Stored items
▼
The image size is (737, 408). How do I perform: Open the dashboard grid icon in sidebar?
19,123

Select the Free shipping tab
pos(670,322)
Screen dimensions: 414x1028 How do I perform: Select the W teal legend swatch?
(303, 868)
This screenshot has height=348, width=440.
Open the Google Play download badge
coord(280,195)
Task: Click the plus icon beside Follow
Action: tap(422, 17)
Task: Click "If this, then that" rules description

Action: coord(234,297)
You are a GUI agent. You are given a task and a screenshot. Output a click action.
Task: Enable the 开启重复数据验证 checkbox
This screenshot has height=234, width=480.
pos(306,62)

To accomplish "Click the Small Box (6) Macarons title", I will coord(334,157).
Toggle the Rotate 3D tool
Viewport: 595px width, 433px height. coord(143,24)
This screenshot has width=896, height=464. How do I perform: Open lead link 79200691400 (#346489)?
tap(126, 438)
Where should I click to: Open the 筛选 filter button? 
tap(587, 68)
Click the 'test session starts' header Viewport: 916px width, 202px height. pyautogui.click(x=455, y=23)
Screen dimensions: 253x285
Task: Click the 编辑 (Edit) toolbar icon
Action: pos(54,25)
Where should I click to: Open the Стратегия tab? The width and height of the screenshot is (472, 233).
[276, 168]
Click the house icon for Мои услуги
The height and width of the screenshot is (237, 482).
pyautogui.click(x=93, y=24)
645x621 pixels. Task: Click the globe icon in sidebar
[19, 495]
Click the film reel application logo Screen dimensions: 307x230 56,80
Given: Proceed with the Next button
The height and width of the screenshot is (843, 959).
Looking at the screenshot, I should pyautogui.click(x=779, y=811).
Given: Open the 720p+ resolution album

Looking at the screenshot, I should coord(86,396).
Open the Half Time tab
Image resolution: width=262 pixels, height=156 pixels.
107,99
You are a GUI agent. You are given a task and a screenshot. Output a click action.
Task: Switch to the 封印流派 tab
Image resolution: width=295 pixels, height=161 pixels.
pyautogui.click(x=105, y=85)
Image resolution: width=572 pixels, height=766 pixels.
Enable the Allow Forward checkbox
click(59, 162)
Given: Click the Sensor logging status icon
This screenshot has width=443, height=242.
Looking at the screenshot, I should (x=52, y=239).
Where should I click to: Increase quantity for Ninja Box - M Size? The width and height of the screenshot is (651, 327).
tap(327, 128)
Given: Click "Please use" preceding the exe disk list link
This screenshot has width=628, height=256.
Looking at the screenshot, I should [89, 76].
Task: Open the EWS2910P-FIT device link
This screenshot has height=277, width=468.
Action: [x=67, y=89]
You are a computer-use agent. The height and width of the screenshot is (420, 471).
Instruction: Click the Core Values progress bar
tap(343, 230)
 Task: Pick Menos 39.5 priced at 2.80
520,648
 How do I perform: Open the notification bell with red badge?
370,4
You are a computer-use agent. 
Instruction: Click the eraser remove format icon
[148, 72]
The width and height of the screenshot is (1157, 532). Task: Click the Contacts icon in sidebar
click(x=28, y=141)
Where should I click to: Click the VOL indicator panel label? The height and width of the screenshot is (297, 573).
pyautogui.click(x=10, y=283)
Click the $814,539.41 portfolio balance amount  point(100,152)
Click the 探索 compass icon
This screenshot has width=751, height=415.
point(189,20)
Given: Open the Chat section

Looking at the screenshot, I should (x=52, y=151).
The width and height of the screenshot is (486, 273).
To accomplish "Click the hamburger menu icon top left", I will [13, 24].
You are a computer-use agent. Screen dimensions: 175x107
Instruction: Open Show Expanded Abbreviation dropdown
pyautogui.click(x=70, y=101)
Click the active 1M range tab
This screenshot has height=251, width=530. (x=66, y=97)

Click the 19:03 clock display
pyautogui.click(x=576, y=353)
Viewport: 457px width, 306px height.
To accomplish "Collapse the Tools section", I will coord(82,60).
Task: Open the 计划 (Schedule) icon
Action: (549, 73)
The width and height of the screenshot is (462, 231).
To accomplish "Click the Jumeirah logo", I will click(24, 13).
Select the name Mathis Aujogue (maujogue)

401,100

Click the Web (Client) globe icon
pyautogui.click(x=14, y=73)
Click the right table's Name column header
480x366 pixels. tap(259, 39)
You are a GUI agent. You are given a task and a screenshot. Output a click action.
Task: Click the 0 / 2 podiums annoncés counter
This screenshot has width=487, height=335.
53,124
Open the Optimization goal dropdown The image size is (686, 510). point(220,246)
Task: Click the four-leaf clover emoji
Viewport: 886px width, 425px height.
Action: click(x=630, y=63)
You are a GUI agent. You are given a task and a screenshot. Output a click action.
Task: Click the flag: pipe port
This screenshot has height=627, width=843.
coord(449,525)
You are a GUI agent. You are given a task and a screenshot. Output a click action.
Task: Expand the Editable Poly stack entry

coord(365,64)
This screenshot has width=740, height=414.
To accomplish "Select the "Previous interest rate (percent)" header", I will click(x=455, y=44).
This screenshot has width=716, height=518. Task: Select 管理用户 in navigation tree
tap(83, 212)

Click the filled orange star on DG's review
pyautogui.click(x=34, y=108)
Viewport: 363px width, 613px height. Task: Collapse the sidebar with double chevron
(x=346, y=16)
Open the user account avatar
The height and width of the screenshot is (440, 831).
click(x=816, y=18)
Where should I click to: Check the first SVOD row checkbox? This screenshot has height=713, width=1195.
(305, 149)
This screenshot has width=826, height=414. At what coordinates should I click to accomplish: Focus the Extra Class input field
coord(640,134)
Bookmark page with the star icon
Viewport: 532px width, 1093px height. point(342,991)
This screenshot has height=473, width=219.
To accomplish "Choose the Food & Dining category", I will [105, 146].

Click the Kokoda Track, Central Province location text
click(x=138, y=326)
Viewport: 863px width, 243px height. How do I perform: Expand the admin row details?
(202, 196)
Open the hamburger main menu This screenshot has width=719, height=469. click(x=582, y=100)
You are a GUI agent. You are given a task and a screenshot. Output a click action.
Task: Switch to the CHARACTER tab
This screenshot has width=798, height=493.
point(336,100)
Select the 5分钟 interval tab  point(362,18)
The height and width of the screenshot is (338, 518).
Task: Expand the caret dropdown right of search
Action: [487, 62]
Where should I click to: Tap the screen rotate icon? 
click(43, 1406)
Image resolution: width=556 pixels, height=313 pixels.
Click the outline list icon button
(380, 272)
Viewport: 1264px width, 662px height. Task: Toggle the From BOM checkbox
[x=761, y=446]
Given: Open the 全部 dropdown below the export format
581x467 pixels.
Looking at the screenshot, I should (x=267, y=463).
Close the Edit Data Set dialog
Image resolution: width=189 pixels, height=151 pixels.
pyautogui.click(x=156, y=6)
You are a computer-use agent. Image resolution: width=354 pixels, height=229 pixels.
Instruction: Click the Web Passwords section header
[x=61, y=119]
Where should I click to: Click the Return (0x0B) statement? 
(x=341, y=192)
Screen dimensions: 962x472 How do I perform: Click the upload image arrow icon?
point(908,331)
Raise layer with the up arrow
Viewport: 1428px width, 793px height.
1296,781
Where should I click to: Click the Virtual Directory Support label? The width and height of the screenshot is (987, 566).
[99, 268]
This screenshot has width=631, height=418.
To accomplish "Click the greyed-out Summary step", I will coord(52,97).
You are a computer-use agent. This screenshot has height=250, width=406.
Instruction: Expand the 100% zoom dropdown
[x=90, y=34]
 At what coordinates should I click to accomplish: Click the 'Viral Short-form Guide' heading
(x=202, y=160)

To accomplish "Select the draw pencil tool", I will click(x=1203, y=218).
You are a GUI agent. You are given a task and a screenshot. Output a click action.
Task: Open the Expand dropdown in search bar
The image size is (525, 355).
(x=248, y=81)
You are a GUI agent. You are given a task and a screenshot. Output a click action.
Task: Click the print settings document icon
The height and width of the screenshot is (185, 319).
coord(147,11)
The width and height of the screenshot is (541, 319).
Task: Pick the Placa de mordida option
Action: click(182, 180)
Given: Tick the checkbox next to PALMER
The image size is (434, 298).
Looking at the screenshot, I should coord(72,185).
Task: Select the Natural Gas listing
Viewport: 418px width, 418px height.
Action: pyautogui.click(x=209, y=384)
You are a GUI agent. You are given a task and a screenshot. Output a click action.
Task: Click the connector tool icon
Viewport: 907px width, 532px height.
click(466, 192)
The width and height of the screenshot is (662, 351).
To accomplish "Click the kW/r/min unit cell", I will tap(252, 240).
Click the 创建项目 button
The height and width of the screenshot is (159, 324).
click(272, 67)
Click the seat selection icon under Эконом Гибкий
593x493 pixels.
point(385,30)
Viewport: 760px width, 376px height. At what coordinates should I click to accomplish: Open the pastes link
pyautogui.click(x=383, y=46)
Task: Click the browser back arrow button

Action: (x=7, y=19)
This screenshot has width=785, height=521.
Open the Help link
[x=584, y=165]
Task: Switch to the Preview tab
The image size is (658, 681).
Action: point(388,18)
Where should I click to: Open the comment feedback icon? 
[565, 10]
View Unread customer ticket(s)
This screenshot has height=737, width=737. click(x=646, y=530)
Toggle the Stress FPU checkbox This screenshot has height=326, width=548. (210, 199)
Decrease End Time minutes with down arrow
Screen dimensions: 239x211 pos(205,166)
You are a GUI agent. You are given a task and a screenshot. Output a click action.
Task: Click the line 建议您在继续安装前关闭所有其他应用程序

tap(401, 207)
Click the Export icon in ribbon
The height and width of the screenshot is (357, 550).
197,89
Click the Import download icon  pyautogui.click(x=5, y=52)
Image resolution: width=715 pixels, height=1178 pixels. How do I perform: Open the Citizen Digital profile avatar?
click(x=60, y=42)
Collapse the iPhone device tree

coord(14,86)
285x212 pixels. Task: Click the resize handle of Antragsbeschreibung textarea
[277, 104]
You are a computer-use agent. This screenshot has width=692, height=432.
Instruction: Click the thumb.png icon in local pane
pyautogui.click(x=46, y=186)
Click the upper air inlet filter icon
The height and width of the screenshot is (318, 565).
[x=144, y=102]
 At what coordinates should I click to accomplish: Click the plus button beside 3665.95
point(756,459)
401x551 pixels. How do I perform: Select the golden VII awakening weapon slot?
▲
REQUIRED WORK: Output the lines of the records above exactly as they appear, from the line containing "Click the outline list icon button" through the line containing "has height=250, width=406.".

RESULT:
Click the outline list icon button
(380, 272)
Viewport: 1264px width, 662px height. Task: Toggle the From BOM checkbox
[x=761, y=446]
Given: Open the 全部 dropdown below the export format
581x467 pixels.
Looking at the screenshot, I should (x=267, y=463).
Close the Edit Data Set dialog
Image resolution: width=189 pixels, height=151 pixels.
pyautogui.click(x=156, y=6)
You are a computer-use agent. Image resolution: width=354 pixels, height=229 pixels.
Instruction: Click the Web Passwords section header
[x=61, y=119]
Where should I click to: Click the Return (0x0B) statement? 
(x=341, y=192)
Screen dimensions: 962x472 How do I perform: Click the upload image arrow icon?
point(908,331)
Raise layer with the up arrow
Viewport: 1428px width, 793px height.
1296,781
Where should I click to: Click the Virtual Directory Support label? The width and height of the screenshot is (987, 566).
[99, 268]
This screenshot has width=631, height=418.
To accomplish "Click the greyed-out Summary step", I will coord(52,97).
You are a computer-use agent. This screenshot has height=250, width=406.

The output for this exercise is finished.